Items from a dataset
-- Opening Marker --

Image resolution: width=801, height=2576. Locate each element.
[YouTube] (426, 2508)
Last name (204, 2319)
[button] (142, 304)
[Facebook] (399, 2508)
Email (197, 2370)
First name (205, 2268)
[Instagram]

-- Closing Marker --

_EXERCISE INSTRUCTIONS_
Write out the records again so that each line matches the original exactly.

_EXERCISE RESPONSE_
Image resolution: width=801, height=2576. Locate each element.
[YouTube] (426, 2508)
Last name (204, 2319)
[button] (142, 304)
[Facebook] (399, 2508)
Email (197, 2370)
First name (205, 2268)
[Instagram]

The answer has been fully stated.